June 19, 2012
We end our cross-country journey here in the Hells Canyon National Recreation Area, which is located on the borders of Oregon and Idaho. The area was established by Congress in 1975 to protect the historic and archaeological treasures of Hells Canyon and the Snake River between Hells Canyon Dam and the Oregon-Washington border. Roughly 215,000 acres of the recreation area are designated the Hells Canyon Wilderness. In addition, there are nearly 900 miles of hiking trails in the recreation area.

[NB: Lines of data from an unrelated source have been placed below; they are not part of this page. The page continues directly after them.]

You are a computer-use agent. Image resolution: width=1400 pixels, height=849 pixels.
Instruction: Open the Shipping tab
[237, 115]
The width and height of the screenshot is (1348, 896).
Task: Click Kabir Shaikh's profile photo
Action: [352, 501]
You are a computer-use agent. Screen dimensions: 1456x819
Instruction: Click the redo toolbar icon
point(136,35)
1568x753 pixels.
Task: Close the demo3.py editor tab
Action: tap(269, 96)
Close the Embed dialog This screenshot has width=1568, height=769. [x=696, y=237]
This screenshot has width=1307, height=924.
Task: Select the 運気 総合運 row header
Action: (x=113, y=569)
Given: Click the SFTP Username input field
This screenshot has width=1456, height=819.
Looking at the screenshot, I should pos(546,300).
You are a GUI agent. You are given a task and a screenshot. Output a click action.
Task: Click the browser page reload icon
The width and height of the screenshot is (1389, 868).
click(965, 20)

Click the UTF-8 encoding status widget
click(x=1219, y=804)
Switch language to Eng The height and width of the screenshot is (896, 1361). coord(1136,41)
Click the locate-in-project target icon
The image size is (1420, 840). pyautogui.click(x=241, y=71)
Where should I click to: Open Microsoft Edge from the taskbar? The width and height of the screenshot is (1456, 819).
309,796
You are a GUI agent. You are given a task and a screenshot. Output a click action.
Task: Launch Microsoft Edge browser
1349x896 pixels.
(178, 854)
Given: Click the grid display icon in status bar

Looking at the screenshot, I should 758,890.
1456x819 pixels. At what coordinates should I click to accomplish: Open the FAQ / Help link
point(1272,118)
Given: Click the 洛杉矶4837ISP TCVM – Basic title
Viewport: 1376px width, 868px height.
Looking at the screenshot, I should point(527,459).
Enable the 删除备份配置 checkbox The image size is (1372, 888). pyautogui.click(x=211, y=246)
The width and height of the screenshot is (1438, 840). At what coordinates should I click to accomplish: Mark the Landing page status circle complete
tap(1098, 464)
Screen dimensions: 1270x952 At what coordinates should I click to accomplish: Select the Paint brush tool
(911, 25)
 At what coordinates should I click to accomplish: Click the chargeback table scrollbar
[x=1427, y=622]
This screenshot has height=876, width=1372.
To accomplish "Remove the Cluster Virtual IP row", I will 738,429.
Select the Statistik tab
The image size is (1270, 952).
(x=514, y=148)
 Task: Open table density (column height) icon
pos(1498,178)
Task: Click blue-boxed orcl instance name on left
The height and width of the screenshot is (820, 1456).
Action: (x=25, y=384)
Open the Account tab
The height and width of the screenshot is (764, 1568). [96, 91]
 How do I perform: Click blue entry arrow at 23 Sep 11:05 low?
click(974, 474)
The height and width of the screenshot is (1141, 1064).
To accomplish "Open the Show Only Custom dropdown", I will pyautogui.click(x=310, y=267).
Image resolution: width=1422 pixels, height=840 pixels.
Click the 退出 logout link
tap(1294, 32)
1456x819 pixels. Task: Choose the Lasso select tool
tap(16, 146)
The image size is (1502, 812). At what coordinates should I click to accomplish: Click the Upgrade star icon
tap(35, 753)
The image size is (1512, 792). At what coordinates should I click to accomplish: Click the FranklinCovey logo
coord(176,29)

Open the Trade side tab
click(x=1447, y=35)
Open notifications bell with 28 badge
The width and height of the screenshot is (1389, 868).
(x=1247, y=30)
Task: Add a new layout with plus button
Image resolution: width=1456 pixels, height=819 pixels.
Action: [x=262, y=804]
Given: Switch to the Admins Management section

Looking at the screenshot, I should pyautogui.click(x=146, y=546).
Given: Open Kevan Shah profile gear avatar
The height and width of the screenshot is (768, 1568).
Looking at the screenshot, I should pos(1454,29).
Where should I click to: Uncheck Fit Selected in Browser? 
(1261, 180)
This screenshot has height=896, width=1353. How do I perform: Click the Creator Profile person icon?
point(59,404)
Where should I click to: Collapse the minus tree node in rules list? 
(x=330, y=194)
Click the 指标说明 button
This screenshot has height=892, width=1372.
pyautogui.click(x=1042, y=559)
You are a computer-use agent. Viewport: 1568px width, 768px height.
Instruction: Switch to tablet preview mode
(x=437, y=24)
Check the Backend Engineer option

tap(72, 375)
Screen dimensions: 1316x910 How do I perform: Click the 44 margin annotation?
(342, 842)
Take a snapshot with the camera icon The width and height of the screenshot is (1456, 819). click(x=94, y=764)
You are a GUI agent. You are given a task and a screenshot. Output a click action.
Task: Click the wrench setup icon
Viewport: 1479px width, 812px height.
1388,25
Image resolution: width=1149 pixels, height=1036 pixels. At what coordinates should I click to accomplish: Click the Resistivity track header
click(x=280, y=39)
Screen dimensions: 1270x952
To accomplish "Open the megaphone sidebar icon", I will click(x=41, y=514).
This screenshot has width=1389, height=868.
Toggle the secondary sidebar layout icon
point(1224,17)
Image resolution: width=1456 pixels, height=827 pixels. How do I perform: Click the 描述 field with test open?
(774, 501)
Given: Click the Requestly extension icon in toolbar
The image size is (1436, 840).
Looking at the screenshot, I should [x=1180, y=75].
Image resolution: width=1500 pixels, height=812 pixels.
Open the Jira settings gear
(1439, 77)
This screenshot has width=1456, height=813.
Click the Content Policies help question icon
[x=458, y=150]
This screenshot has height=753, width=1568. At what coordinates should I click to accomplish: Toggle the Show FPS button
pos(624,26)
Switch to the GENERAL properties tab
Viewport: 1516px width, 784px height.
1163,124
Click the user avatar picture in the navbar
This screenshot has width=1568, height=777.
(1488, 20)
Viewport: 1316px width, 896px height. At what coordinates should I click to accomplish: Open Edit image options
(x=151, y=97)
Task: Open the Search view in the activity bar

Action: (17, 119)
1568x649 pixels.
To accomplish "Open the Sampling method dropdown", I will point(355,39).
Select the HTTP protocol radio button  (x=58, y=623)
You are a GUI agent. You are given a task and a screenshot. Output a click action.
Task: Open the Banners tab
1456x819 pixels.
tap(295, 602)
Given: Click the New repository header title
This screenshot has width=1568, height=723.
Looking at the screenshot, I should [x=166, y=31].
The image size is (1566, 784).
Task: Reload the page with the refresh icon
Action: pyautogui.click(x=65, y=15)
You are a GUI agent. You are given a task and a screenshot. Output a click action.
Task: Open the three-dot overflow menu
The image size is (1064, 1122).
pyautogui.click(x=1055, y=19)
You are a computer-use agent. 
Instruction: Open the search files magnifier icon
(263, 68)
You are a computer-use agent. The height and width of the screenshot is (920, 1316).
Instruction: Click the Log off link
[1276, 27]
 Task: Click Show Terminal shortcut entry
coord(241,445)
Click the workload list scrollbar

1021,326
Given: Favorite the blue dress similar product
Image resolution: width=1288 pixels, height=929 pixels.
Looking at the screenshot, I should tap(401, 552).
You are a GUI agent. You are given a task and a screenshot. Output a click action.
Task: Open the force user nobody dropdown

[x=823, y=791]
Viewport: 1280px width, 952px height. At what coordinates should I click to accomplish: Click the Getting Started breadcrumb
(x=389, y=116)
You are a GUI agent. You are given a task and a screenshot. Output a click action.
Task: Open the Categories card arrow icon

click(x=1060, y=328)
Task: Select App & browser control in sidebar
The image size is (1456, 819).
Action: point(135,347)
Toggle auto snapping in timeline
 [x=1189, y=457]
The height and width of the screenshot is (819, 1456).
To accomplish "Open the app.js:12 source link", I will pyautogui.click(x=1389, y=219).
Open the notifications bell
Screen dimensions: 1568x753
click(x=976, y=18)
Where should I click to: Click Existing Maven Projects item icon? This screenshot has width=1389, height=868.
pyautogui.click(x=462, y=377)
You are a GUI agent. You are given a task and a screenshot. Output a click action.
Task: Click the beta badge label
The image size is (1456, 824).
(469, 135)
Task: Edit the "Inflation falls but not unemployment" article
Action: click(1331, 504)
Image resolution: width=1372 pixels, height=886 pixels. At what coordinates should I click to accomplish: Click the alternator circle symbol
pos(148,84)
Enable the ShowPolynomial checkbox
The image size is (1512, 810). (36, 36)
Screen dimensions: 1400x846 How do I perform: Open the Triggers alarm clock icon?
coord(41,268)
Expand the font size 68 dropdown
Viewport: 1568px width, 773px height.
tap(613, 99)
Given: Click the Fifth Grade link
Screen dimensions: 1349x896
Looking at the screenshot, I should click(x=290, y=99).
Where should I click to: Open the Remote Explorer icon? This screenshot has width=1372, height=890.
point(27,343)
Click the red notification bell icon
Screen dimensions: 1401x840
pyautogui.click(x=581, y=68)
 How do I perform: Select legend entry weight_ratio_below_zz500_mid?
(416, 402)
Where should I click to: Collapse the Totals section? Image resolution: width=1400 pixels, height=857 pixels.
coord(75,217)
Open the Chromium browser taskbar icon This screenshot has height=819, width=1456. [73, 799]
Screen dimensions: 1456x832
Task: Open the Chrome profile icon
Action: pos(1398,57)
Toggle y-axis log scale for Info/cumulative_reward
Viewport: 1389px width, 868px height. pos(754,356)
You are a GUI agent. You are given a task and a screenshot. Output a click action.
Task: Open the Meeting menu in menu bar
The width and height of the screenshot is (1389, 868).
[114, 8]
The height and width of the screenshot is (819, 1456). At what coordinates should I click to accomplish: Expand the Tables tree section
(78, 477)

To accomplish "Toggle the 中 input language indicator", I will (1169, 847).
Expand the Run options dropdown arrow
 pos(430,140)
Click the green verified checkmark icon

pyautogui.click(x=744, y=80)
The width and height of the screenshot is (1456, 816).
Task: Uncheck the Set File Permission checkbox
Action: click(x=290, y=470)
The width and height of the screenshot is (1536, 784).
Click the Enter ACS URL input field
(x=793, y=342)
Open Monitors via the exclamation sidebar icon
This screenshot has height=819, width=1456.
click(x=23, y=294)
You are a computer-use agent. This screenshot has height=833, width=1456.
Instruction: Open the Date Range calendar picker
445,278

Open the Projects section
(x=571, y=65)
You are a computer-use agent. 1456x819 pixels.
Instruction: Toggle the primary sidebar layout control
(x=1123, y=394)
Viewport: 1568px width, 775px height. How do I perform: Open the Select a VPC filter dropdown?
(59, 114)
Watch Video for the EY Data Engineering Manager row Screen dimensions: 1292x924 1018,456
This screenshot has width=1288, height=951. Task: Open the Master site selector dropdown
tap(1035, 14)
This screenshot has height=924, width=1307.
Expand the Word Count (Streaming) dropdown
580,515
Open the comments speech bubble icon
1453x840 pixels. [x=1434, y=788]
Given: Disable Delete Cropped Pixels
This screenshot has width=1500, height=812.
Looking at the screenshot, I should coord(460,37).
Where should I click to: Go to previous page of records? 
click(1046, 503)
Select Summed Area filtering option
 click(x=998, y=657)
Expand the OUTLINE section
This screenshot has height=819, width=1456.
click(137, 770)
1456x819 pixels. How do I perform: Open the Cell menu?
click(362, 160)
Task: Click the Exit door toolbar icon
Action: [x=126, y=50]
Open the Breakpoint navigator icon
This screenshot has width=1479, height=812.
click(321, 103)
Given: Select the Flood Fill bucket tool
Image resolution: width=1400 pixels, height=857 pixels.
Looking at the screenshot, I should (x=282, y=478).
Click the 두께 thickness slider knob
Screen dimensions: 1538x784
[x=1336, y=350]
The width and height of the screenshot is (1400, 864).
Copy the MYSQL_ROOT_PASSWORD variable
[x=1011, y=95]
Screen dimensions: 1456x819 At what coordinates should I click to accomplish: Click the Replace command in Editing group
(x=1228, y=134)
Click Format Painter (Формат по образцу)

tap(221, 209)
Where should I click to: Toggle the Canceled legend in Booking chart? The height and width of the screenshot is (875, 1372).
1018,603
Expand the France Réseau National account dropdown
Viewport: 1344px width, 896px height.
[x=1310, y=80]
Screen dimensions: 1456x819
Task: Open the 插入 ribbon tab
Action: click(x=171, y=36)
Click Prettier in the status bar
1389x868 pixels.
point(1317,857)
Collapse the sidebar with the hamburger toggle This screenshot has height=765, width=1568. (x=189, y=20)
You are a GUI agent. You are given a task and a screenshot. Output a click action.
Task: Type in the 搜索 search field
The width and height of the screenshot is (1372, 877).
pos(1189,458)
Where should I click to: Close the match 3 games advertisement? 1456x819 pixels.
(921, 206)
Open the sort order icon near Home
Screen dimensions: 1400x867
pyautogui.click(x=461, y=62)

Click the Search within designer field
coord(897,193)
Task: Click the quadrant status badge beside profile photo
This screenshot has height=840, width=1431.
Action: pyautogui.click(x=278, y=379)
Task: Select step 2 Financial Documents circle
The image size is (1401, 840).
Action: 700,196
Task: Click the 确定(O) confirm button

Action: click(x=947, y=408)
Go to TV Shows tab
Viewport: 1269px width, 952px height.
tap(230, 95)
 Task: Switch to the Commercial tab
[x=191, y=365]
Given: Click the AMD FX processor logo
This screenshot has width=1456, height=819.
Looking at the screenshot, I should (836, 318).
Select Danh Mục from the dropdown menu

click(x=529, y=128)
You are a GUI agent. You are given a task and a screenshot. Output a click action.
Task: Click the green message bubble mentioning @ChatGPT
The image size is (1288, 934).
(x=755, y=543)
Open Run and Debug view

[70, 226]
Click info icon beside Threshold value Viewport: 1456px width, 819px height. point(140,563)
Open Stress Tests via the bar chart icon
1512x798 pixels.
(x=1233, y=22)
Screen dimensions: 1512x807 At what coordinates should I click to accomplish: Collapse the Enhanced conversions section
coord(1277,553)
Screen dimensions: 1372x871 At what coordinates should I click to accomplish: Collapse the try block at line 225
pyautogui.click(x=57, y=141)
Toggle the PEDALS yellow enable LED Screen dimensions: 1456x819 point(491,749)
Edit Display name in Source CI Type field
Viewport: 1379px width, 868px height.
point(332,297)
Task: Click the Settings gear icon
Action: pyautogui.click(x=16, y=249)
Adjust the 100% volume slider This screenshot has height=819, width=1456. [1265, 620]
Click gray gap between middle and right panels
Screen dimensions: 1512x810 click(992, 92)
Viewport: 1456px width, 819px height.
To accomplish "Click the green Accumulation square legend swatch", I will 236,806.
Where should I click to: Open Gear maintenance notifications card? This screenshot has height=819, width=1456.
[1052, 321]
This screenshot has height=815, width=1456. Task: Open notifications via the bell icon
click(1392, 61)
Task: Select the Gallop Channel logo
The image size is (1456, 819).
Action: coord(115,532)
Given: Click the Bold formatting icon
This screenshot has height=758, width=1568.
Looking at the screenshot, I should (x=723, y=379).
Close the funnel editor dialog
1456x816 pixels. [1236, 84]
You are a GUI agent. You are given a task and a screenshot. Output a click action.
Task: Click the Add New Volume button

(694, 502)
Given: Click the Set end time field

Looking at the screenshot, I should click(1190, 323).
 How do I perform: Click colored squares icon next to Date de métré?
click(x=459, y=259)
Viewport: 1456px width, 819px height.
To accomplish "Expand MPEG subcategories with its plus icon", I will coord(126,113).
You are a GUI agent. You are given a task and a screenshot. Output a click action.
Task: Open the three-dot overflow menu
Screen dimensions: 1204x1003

Hells Canyon is a 10 mile wide canyon in the recreation area. It is North America’s deepest river gorge at almost 8000 feet. The canyon was carved by the waters of the Snake River, which flows more than 1 mile below the canyon’s west rim on the Oregon side and 8,000 feet below the peaks of Idaho’s Seven Devils Mountains range to the east.
At 1,078 miles long, the Snake River is the largest tributary of the Columbia River, and the largest North American river that empties into the Pacific Ocean. More than 11,000 years ago, prehistoric Native Americans lived along the Snake. By the middle 19th century, the Oregon Trail, had been established. Steamboats and railroads moved agricultural products and minerals along the river throughout the 19th and early 20th centuries.
The powerful, steep flow of the Snake River has been utilized since the 1890s to generate hydroelectricity. The Hells Canyon Dam is the third and final hydroelectric dam on the Snake River, which includes Brownlee Dam, and Oxbow Dam, all built and operated by Idaho Power Company.